Monsieur Michaud a été victime d’un exceptionnel alignement de planètes : sous couvert de rectitude politique, le chef de l’Opposition et le premier ministre ont sauté à pieds synchronisés sur l’occasion d’écarter un candidat encombrant à l’élection complémentaire de Mercier. Un tribunal sérieux aurait au moins pris la peine d’entendre l’accusé.
Ce dernier a épuisé en vain tous les recours judiciaires. Il s’est heurté au refus des tribunaux de remettre en cause l’omnipotence du Parlement. Un juge de la Cour d’appel n’a cependant pas pu s’empêcher d’émettre ce commentaire exceptionnel, presque cynique, dans l’arrêt du 8 juin 2006 :
« […] Je suis d’accord avec l’analyse et les conclusions de ma collègue, la juge Dutil. Je ne peux cependant m’empêcher de penser que le Droit est ici devant un étrange paradoxe. […] Pour préserver la démocratie parlementaire, et donc la libre circulation des idées, le Droit à l’époque des Chartes et de la prédominance des droits individuels permet qu’un individu soit condamné pour ses idées (bonnes ou mauvaises, politiquement correctes ou non, la chose importe peu), et ce, sans appel et qu’il soit ensuite exécuté sur la place publique sans, d’une part, avoir eu la chance de se défendre et, d’autre part, sans même que les raisons de sa condamnation aient préalablement été clairement exposées devant ses juges, les parlementaires. Summum jus summa injuria auraient dit les juristes romains ! »
«Justice suprême, suprême injustice». Il est évident que le Parlement a abusé de son « droit » de tout faire, pire encotre, que les partis ont utilisé le Parlement pour régler leurs comptes.

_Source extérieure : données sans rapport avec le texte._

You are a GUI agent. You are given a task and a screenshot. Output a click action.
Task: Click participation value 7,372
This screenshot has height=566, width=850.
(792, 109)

Yves Michaud avait visé juste

Les éditorialistes de nos quotidiens le plus modérés ont vivement dénoncé la position de l’organisation juive B’nai Brith qui demande au chef du Parti libéral fédéral d’exclure Jocelyn Coulon des candidats du parti en raison de ses opinions « anti-israéliennes ». B’nai Brith justifie cette demande en invoquant l’attitude hostile de monsieur Coulon envers Israël, ses discours antiaméricains et ses appels à la fin de l’isolement du gouvernement palestinien contrôlé par le Hamas. « Des faussetés », selon La Presse ; « Demande insensée », pour Le Soleil.
Cette intervention évoque de mauvais souvenirs. En décembre 2000, B’nai Brith pressait les électeurs de la circonscription de Mercier de rejeter la nomination d’Yves Michaud et intervenait auprès du premier ministre pour qu’il repousse cette candidature. On sait ce qui est arrivé ensuite…
Selon les termes du « réquisitoire » prononcé contre lui au Parlement, Yves Michaud avait qualifié B’nai Brith de « mouvement d’extrémistes ».
L’Histoire lui donnera raison. Au moins sur ce point.